If there’s something that you’d think you could (mostly) trust online, it would be your Facebook News Feed, even though you’re probably going to be sifting through the odd sarcastic post and outright lie from friends. You certainly don’t expect to have Facebook themselves controlling what you see in your news feed in the name of social research.
That is just what has happened, with the 2012 study of around 690,000 users’ reactions to News Feeds being published in PNAS. The study checked whether “emotional contagion occurs outside of in-person interaction between individuals by reducing the amount of emotional content in the News Feed” of the Facebook users in question. The problem with this study is that none of the participants were aware that Facebook’s researchers, in association with two US universities, were messing around with the content that they were seeing.
This approach to the research has caused concerns about their methodology, raising questions about the company’s ethics in this particular instance. However, the BBC reports that some, like psychology professor Katherine Sledge Moore, are not that worried about Facebook’s actions during the 2012 study.
The reaction to Facebook’s emotions study has been large enough that one of the researchers, Adam Kramer, has commented on what was done.
Kramer explained, saying “We felt that it was important to investigate the common worry that seeing friends post positive content leads to people feeling negative or left out. At the same time, we were concerned that exposure to friends’ negativity might lead people to avoid visiting Facebook.”
“Nobody’s posts were “hidden,” they just didn’t show up on some loads of Feed. Those posts were always visible on friends’ timelines, and could have shown up on subsequent News Feed loads.”

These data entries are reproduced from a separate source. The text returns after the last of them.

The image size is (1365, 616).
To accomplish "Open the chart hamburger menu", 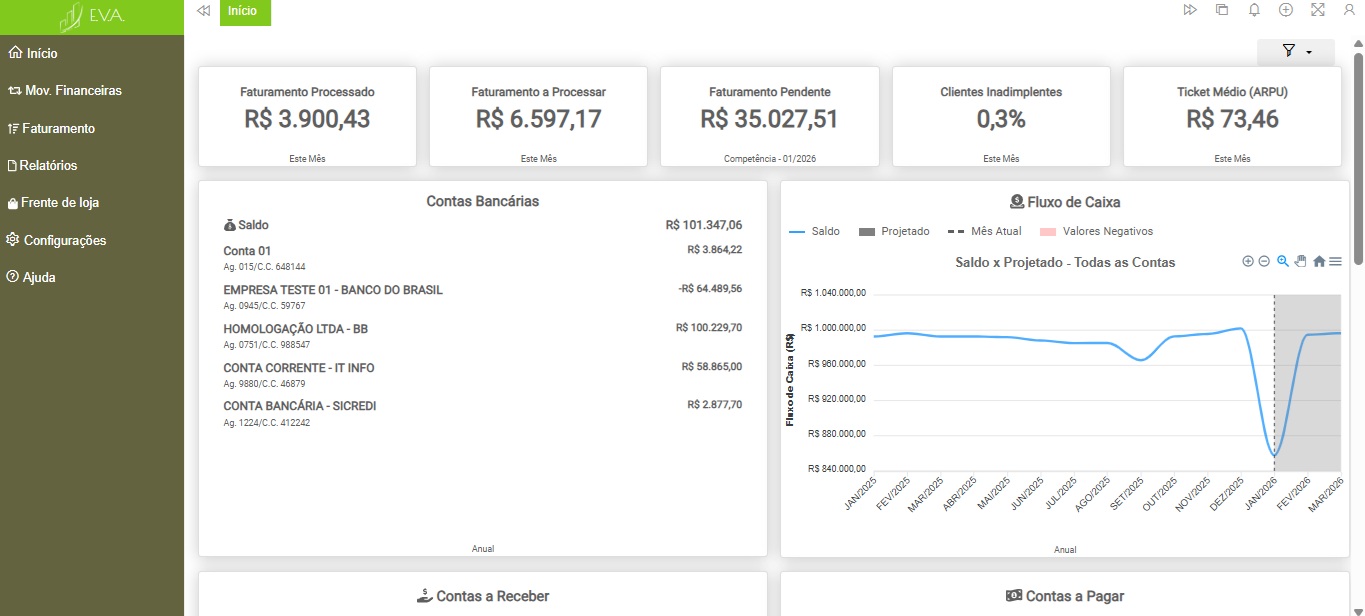I will [x=1335, y=261].
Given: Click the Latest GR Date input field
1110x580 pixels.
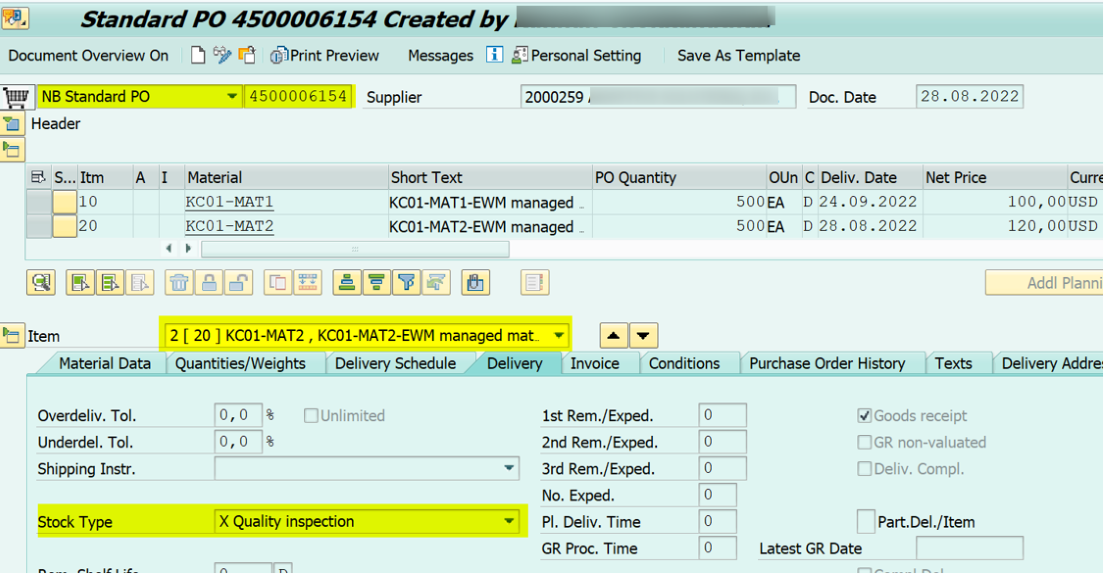Looking at the screenshot, I should (x=968, y=548).
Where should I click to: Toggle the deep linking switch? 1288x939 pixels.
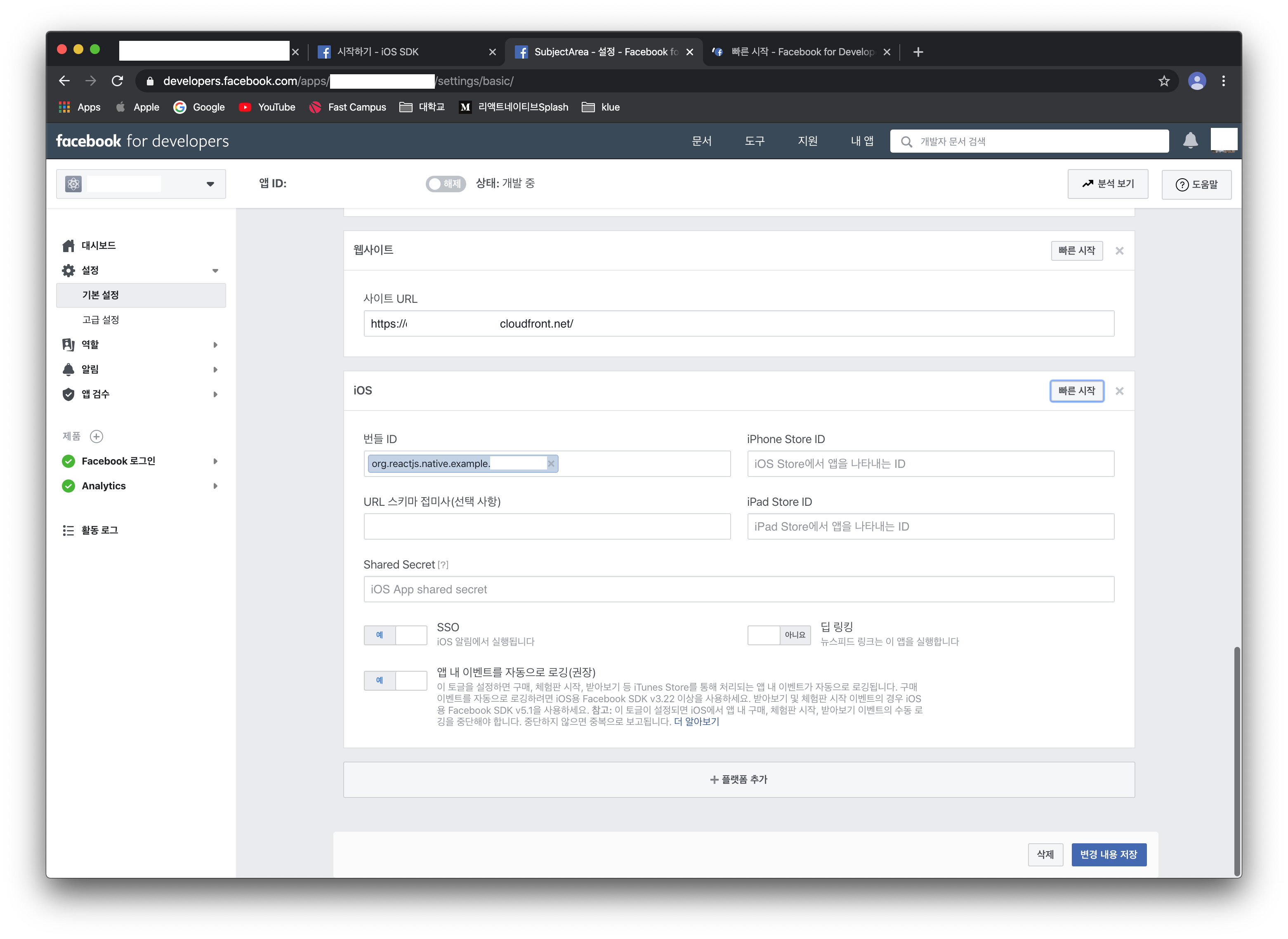pyautogui.click(x=778, y=635)
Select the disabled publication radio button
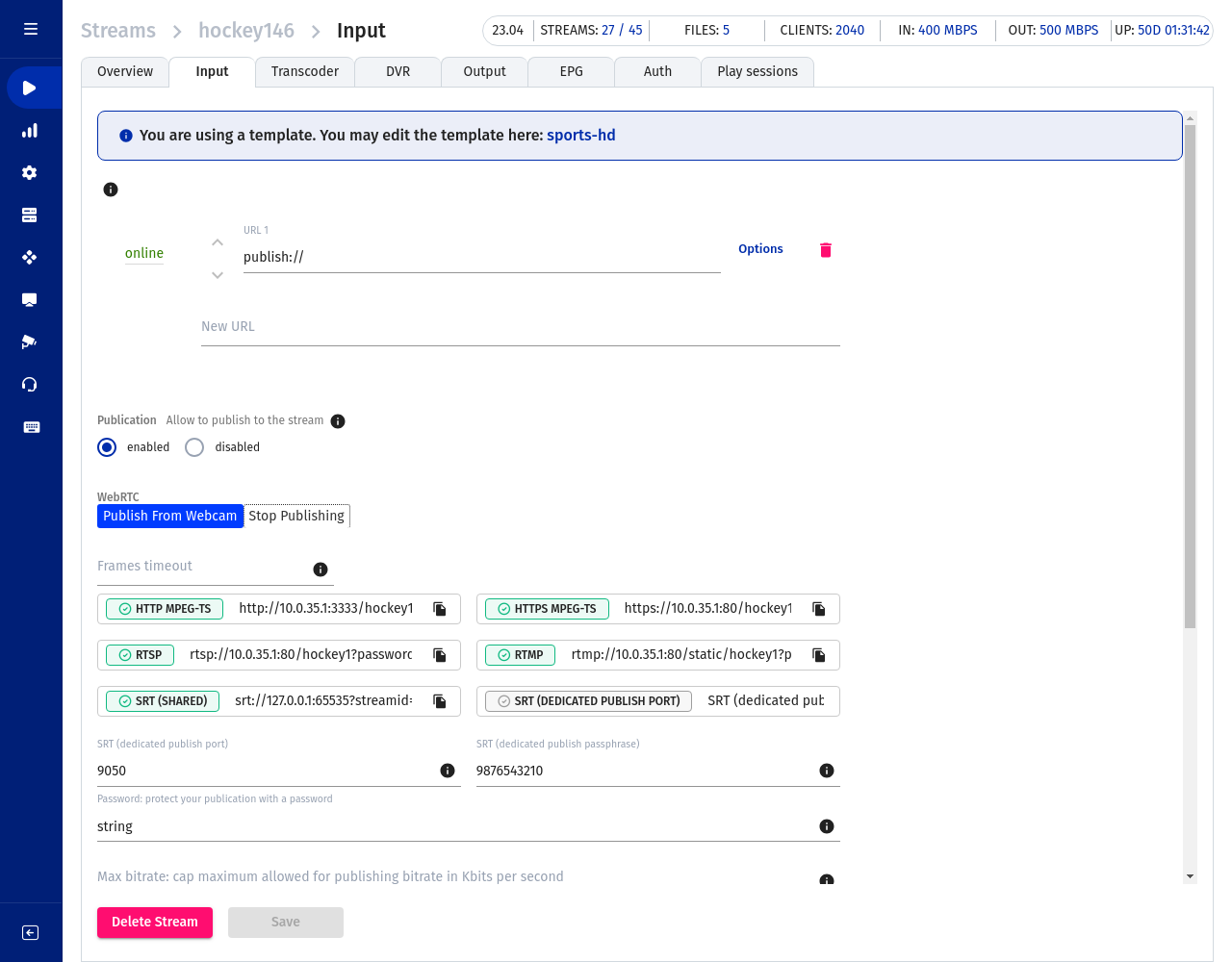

He went on to say “The goal of all of our research at Facebook is to learn how to provide a better service. Having written and designed this experiment myself, I can tell you that our goal was never to upset anyone. I can understand why some people have concerns about it, and my coauthors and I are very sorry for the way the paper described the research and any anxiety it caused. In hindsight, the research benefits of the paper may not have justified all of this anxiety.”